FWIW, this is the complaint/criticism that most resonates with me. I didn't write it above (since I was focusing on positives) but I have an early note in my most recent viewing that just says..."Music...Yikes!" I was worried the whole film was going to be as heavy-handed as the musical cues, and I think there was a bit more nuance in other areas, but the musical cues were what they were throughout. 

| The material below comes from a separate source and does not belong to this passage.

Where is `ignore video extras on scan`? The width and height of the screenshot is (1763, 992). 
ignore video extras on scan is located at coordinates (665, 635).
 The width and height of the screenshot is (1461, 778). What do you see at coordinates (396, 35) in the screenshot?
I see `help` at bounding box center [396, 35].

Then again, another reason I probably didn't mention that is that I don't really feel as comfortable or informed talking about music since I don't really feel like this is a particular area of expertise. I do note this as a rising complaint in a *lot* of my viewing the last couple of years, accelerated, I'm sure, by my teaching the film class and one of my critics group adding a "Best Use of Music" category that makes me attend to and notice it a bit more. But I really haven't gotten much farther than...some commercial films feel really overbearing in their use of music. Aside from just saying that I've come, slowly, to prefer films with less music, I haven't really been able to develop what I think is good or effective uses of music. Maybe that's something you (or Evan) could help me with in subsequent conversations.